* PROVIDED RECORDS
..............................

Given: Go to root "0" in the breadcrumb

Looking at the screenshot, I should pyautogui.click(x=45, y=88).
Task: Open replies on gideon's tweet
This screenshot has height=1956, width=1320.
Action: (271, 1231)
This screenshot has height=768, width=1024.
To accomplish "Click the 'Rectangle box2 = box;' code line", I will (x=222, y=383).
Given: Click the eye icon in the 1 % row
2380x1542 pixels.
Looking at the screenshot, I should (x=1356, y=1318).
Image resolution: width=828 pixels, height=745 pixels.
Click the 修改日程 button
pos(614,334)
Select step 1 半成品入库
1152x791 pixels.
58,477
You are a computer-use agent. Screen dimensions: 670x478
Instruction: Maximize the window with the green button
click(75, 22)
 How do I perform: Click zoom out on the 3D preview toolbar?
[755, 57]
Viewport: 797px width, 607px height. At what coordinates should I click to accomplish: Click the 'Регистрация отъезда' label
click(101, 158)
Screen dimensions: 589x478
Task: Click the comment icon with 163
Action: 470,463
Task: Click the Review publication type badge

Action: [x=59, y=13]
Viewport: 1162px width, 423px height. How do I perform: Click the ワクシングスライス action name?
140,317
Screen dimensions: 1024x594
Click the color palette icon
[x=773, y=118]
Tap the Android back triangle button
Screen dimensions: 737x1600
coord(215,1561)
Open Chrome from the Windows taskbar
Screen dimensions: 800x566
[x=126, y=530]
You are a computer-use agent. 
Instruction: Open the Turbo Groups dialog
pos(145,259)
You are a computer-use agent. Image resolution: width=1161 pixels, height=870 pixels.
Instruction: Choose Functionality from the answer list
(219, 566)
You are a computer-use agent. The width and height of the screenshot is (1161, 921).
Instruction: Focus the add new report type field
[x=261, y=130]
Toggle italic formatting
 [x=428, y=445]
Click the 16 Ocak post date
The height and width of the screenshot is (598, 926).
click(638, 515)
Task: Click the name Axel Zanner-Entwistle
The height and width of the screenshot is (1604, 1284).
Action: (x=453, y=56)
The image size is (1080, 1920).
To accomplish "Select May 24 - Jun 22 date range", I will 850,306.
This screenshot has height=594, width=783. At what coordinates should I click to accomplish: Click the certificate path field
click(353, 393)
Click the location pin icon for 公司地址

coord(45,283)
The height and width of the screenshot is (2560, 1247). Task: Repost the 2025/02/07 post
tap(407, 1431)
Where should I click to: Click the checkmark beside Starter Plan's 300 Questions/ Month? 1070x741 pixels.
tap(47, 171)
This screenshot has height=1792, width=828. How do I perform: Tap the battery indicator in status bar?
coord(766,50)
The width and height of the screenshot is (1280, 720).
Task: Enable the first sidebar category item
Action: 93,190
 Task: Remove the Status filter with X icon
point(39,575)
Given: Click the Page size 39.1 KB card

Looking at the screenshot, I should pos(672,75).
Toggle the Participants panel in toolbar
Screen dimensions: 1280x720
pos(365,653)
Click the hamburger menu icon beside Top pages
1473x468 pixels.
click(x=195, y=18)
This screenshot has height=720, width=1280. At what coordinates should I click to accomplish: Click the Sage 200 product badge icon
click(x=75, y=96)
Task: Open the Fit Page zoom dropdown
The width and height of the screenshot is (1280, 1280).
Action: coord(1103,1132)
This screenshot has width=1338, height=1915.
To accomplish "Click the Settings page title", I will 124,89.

..............................

* REQUIRED ACTION
Print out the whole listing, with every line exactly as it appears.

* EXPECTED ANSWER
Given: Go to root "0" in the breadcrumb

Looking at the screenshot, I should pyautogui.click(x=45, y=88).
Task: Open replies on gideon's tweet
This screenshot has height=1956, width=1320.
Action: (271, 1231)
This screenshot has height=768, width=1024.
To accomplish "Click the 'Rectangle box2 = box;' code line", I will (x=222, y=383).
Given: Click the eye icon in the 1 % row
2380x1542 pixels.
Looking at the screenshot, I should (x=1356, y=1318).
Image resolution: width=828 pixels, height=745 pixels.
Click the 修改日程 button
pos(614,334)
Select step 1 半成品入库
1152x791 pixels.
58,477
You are a computer-use agent. Screen dimensions: 670x478
Instruction: Maximize the window with the green button
click(75, 22)
 How do I perform: Click zoom out on the 3D preview toolbar?
[755, 57]
Viewport: 797px width, 607px height. At what coordinates should I click to accomplish: Click the 'Регистрация отъезда' label
click(101, 158)
Screen dimensions: 589x478
Task: Click the comment icon with 163
Action: 470,463
Task: Click the Review publication type badge

Action: [x=59, y=13]
Viewport: 1162px width, 423px height. How do I perform: Click the ワクシングスライス action name?
140,317
Screen dimensions: 1024x594
Click the color palette icon
[x=773, y=118]
Tap the Android back triangle button
Screen dimensions: 737x1600
coord(215,1561)
Open Chrome from the Windows taskbar
Screen dimensions: 800x566
[x=126, y=530]
You are a computer-use agent. 
Instruction: Open the Turbo Groups dialog
pos(145,259)
You are a computer-use agent. Image resolution: width=1161 pixels, height=870 pixels.
Instruction: Choose Functionality from the answer list
(219, 566)
You are a computer-use agent. The width and height of the screenshot is (1161, 921).
Instruction: Focus the add new report type field
[x=261, y=130]
Toggle italic formatting
 [x=428, y=445]
Click the 16 Ocak post date
The height and width of the screenshot is (598, 926).
click(638, 515)
Task: Click the name Axel Zanner-Entwistle
The height and width of the screenshot is (1604, 1284).
Action: (x=453, y=56)
The image size is (1080, 1920).
To accomplish "Select May 24 - Jun 22 date range", I will 850,306.
This screenshot has height=594, width=783. At what coordinates should I click to accomplish: Click the certificate path field
click(353, 393)
Click the location pin icon for 公司地址

coord(45,283)
The height and width of the screenshot is (2560, 1247). Task: Repost the 2025/02/07 post
tap(407, 1431)
Where should I click to: Click the checkmark beside Starter Plan's 300 Questions/ Month? 1070x741 pixels.
tap(47, 171)
This screenshot has height=1792, width=828. How do I perform: Tap the battery indicator in status bar?
coord(766,50)
The width and height of the screenshot is (1280, 720).
Task: Enable the first sidebar category item
Action: 93,190
 Task: Remove the Status filter with X icon
point(39,575)
Given: Click the Page size 39.1 KB card

Looking at the screenshot, I should pos(672,75).
Toggle the Participants panel in toolbar
Screen dimensions: 1280x720
pos(365,653)
Click the hamburger menu icon beside Top pages
1473x468 pixels.
click(x=195, y=18)
This screenshot has height=720, width=1280. At what coordinates should I click to accomplish: Click the Sage 200 product badge icon
click(x=75, y=96)
Task: Open the Fit Page zoom dropdown
The width and height of the screenshot is (1280, 1280).
Action: coord(1103,1132)
This screenshot has width=1338, height=1915.
To accomplish "Click the Settings page title", I will 124,89.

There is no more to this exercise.